Native Americans and the risk of chronic kidney disease
Native Americans (including American Indians and Alaska natives) make up 1.5% of the U.S. population and they have the highest rate of diabetes and chronic kidney disease compared to other ethnic groups.
Patients diagnosed with diabetes in Native American communities are increasing at a staggering rate. According to the International Society of Nephrology, diabetes was virtually unknown among Native Americans prior to World War II. Currently, 9% of Native Americans age 20 years and older are diabetic. Between 10-21% of people with diabetes develop chronic kidney disease, but the rate for Native Americans is increasing. Chronic kidney disease is six times higher for Native Americans than non-Native Americans. Below are more facts about the affect of kidney disease on Native Americans:
- Native Americans develop kidney disease approximately 6 years younger than white Americans.
- Diabetes mortality among Native Americans is three times higher verses non-Native Americans.
- Approximately 19% of Native Americans aged 45- 64 years old are diabetic.
- About 40% of Navajo people over 45 years of age have diabetes.
Chronic kidney disease, diabetes and high blood pressure: silent symptoms
Not being able to recognize the symptoms can be part of the problem.
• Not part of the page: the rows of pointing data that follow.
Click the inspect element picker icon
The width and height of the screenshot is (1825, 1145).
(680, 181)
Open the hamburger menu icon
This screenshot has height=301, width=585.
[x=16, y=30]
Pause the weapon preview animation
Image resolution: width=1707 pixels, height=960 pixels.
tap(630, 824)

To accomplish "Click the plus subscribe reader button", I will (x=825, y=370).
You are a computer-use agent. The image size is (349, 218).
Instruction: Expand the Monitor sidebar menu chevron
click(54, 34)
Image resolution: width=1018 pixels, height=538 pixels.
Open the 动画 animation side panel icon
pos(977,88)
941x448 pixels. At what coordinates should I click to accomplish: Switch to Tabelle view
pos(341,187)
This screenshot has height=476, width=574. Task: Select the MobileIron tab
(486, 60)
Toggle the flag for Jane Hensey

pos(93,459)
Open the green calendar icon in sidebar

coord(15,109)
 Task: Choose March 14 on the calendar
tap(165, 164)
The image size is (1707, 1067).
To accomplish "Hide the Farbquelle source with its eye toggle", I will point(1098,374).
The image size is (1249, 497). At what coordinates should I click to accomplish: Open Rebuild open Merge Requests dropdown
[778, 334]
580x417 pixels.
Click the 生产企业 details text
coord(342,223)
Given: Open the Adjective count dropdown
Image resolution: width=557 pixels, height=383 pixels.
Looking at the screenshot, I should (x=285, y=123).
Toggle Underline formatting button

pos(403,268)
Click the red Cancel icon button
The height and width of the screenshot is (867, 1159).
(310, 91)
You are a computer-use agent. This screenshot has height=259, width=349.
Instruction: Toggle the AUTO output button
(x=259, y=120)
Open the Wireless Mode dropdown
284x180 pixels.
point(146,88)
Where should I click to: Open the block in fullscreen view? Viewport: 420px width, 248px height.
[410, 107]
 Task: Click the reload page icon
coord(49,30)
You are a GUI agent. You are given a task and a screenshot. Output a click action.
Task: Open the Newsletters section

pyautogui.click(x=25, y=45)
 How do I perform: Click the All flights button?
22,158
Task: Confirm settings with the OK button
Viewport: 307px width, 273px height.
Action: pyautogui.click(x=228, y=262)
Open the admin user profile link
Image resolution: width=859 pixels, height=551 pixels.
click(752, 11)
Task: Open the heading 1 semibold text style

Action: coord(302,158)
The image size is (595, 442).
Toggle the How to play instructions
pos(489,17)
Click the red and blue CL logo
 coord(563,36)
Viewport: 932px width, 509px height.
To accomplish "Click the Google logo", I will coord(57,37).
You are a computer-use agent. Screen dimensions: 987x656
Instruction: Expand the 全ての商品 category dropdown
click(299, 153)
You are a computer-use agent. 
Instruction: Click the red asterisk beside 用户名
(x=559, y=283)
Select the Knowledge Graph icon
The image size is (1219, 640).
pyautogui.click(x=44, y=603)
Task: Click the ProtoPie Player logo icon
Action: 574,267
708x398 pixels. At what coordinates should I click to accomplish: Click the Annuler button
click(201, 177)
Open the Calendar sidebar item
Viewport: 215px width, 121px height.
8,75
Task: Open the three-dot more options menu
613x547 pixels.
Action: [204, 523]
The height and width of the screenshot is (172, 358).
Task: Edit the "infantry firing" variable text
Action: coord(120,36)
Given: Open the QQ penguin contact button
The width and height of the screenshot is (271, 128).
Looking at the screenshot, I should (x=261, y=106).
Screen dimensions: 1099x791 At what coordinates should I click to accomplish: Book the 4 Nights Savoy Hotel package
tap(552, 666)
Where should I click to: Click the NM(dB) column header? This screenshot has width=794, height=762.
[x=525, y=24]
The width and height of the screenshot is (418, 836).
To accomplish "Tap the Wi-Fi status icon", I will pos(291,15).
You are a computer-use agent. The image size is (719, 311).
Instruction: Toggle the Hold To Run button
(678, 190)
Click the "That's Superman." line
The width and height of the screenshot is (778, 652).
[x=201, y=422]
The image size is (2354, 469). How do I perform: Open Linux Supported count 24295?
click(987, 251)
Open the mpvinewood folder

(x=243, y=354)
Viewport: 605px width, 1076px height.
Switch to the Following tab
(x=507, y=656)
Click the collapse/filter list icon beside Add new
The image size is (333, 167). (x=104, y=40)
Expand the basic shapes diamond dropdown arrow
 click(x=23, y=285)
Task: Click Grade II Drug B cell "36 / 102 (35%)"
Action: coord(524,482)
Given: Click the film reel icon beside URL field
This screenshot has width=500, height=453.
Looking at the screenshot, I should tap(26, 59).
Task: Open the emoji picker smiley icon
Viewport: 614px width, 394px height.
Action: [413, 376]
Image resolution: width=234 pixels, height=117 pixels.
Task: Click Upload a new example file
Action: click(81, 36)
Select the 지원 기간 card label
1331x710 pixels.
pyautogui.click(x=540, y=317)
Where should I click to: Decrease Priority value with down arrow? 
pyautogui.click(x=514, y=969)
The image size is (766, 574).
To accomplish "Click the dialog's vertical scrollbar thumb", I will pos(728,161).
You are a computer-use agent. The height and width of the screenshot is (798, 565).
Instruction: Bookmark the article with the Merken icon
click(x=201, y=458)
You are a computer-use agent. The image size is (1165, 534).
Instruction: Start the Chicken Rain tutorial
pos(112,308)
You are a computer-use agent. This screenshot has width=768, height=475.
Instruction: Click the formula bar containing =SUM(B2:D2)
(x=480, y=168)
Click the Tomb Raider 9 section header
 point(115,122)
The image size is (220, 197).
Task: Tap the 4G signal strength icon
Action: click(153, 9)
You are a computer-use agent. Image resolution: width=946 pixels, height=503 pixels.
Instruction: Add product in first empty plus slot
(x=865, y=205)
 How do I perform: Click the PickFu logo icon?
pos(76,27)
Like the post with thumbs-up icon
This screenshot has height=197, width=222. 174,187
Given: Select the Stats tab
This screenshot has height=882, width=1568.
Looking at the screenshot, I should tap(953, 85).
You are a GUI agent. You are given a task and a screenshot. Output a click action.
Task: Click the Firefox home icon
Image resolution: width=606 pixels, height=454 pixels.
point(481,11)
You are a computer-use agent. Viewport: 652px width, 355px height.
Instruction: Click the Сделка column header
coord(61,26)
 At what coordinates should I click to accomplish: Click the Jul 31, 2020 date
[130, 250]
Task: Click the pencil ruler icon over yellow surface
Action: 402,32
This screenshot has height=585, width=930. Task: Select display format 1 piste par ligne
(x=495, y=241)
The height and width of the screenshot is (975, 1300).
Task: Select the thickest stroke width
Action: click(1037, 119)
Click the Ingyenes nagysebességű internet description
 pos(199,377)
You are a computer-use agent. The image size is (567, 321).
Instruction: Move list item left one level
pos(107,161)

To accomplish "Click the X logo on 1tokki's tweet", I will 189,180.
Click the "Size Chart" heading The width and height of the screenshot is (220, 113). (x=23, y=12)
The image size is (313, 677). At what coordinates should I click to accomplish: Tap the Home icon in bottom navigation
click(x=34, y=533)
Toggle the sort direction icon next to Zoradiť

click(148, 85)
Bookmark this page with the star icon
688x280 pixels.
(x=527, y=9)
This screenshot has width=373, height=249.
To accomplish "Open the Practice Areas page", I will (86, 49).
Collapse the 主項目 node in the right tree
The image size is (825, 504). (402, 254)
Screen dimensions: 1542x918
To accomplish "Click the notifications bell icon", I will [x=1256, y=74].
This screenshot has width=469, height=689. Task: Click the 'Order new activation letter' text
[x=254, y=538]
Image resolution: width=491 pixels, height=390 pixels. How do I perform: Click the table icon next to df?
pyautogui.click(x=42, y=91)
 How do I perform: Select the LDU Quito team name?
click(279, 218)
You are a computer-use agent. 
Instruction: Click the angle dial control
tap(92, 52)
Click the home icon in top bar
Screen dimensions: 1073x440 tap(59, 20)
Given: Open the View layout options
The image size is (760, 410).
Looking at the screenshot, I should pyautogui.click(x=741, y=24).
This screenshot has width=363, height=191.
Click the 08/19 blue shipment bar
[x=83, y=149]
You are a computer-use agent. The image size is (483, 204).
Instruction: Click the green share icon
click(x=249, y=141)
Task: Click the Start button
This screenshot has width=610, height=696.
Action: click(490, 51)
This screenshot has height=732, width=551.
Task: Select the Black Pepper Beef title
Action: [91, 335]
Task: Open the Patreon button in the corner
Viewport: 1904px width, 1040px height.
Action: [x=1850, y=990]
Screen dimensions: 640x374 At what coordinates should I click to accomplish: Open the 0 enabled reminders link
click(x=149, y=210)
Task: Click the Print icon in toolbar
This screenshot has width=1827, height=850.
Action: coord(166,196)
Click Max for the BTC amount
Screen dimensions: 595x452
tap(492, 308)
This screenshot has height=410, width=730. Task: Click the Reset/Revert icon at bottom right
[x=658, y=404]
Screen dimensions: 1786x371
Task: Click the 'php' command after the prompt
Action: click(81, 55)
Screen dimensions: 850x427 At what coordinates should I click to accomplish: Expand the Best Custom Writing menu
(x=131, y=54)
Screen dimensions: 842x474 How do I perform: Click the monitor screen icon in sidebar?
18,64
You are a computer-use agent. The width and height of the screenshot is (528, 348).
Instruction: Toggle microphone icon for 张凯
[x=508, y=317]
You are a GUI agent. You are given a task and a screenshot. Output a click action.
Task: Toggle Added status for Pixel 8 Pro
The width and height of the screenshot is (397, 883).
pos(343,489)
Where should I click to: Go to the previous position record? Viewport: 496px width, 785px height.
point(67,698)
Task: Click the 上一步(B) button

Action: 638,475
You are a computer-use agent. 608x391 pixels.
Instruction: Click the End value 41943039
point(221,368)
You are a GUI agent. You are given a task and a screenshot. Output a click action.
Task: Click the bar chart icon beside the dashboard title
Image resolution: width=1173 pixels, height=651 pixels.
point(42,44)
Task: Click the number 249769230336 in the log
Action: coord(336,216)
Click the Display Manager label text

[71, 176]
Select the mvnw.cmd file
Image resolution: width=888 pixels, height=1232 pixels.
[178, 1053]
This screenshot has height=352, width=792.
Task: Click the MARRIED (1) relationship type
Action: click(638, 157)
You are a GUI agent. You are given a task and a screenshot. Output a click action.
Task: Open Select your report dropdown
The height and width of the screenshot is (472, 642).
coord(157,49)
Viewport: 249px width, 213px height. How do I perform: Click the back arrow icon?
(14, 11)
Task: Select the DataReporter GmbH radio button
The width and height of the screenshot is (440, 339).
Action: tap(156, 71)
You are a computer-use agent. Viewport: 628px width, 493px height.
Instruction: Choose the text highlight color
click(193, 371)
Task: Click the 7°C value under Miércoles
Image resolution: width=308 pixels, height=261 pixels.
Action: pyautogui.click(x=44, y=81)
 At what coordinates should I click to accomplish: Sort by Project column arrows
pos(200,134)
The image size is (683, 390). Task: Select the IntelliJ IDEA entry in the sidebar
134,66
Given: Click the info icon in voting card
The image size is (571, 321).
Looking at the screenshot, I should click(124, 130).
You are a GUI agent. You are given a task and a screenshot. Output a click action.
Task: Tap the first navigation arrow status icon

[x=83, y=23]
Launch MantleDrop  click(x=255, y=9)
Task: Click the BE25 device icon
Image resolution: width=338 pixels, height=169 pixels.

Diabetes, high blood pressure and kidney disease may not have noticeable symptoms until the disease has progressed. It is important to keep regular doctor’s appointments, take your prescribed medications and eat a kidney-friendly diet as instructed by a dietitian.
Helping your kidneys
Being proactive can help maintain kidney function. Here are some helpful tips to maintain a healthy life:
- Keep scheduled doctors appointments
- Take prescribed medicine correctly
- Consult your doctor before taking over the counter medication. It may interfere with prescribed medication.
- Avoid using herbal products
- Maintain a healthy weight
- Exercise can lower high blood pressure, which helps your heart and kidneys.
- Consult a dietitian and follow a healthy diet that takes into consideration your kidneys and health status
- Do not smoke
- Limit or avoid drinking alcohol
African Americans, Hispanic Americans, Native Americans and Asian Americans have an increased risk of diabetes and high blood pressure, both of which are the two leading causes of chronic kidney disease. Many cases of diabetes, high blood pressure and kidney disease can go undiagnosed. It’s important to check your kidney function by a doctor when you are at high risk of chronic kidney disease. There are many ways to help control the complications that cause it. Being more kidney-minded can help maintain function and slow the progression of chronic kidney disease.